Pixel coordinate grounding data:
▬▬▬

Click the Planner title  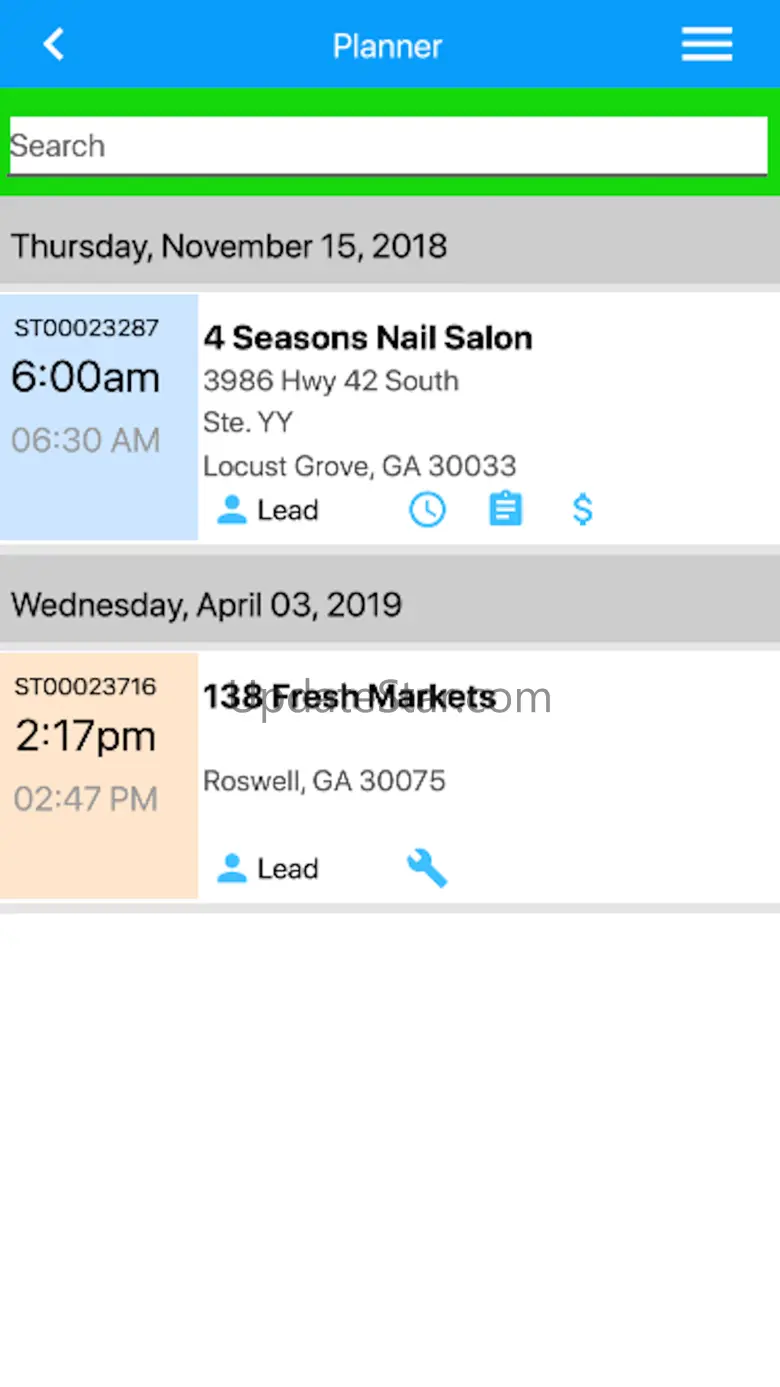pos(387,46)
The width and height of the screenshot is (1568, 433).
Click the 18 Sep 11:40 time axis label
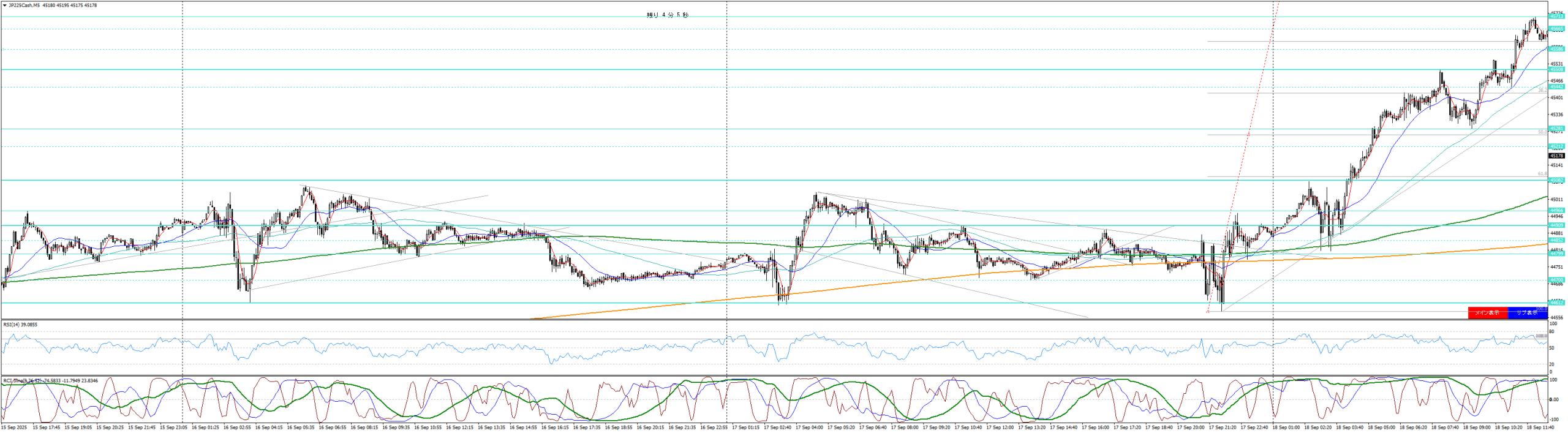[1539, 427]
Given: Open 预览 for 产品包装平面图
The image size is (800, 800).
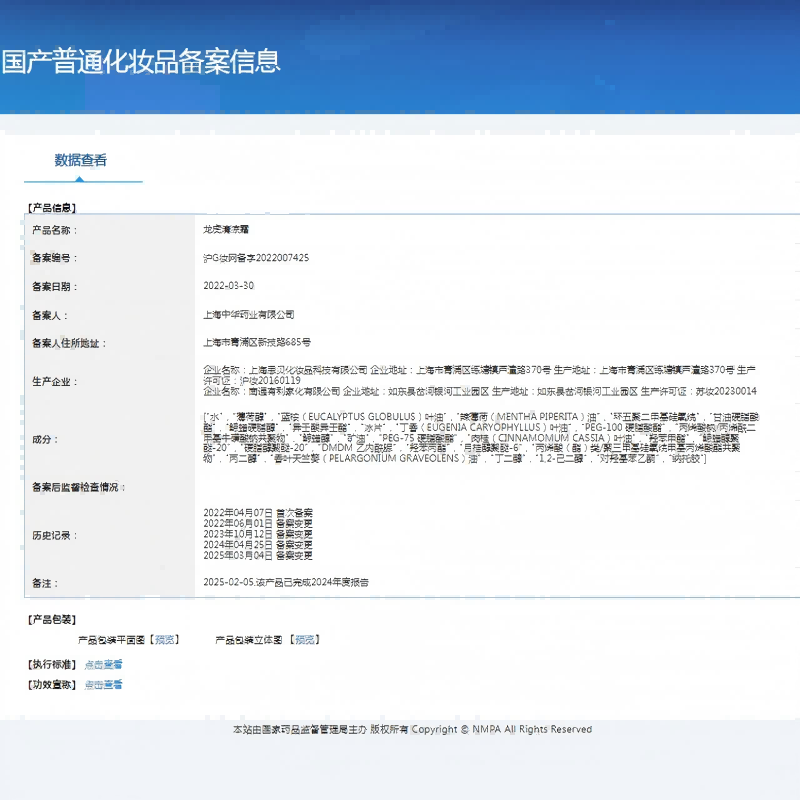Looking at the screenshot, I should [x=168, y=638].
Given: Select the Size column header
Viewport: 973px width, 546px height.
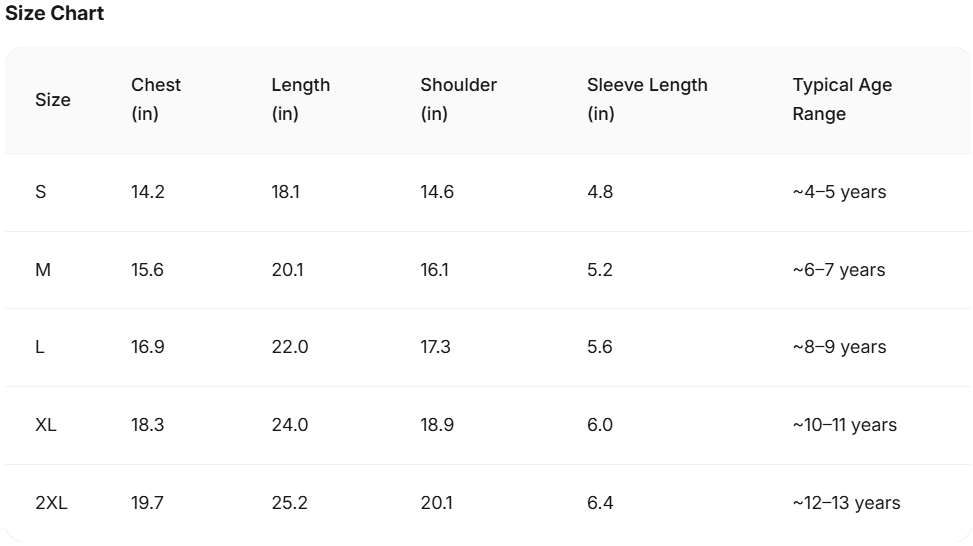Looking at the screenshot, I should pyautogui.click(x=53, y=100).
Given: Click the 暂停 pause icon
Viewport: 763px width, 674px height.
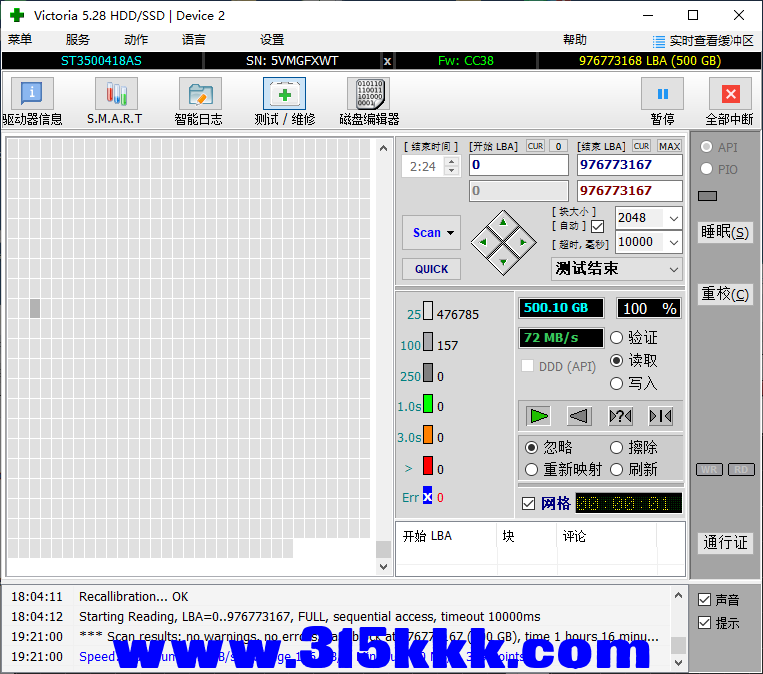Looking at the screenshot, I should 662,94.
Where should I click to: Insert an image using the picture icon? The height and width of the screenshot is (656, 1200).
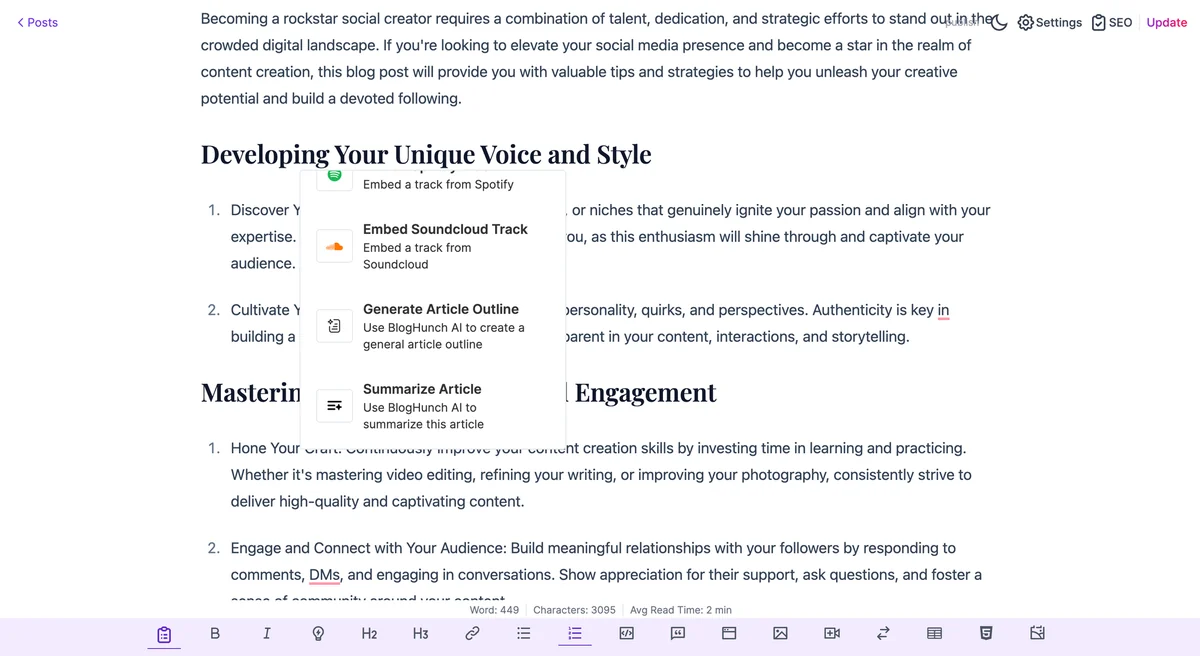(780, 633)
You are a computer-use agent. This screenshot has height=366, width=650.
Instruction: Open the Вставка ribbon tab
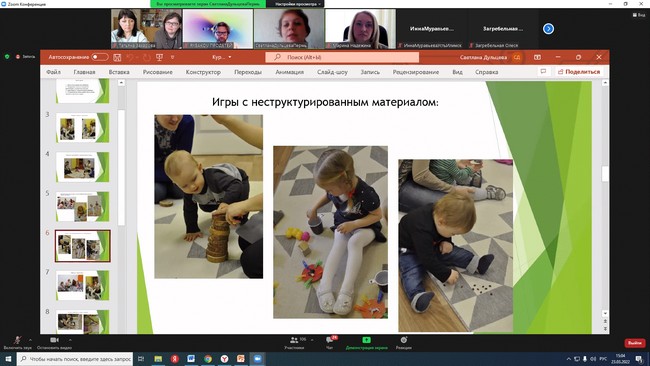119,72
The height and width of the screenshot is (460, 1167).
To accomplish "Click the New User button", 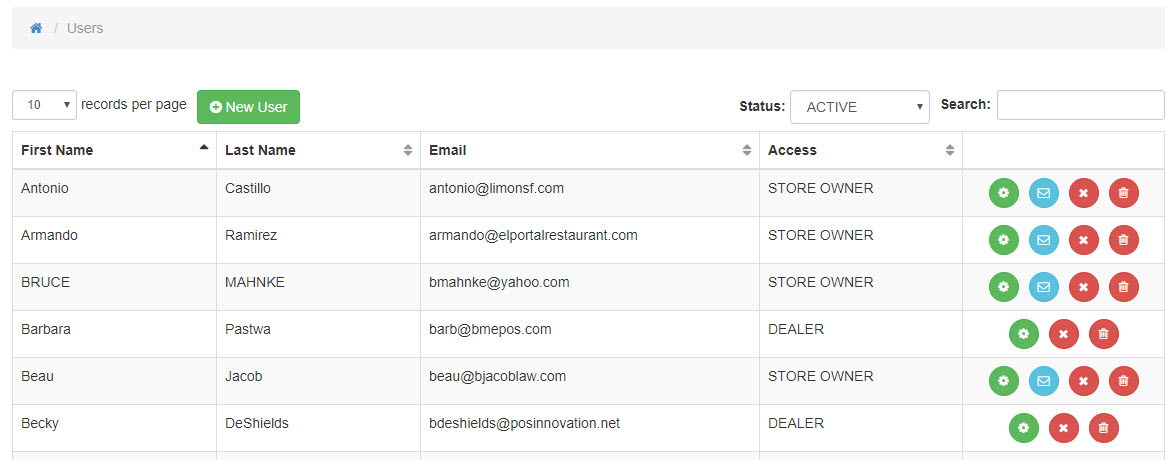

▬▬▬

**Your instructions:** Please write out the lines above, beginning at the line with "Where should I" and ending at the last line of the records, exactly as they appear and without pictures.

**Your solution:**
Where should I click to: Insert an image using the picture icon? The height and width of the screenshot is (656, 1200).
(780, 633)
You are a computer-use agent. This screenshot has height=366, width=650.
Instruction: Open the Вставка ribbon tab
119,72
The height and width of the screenshot is (460, 1167).
To accomplish "Click the New User button", 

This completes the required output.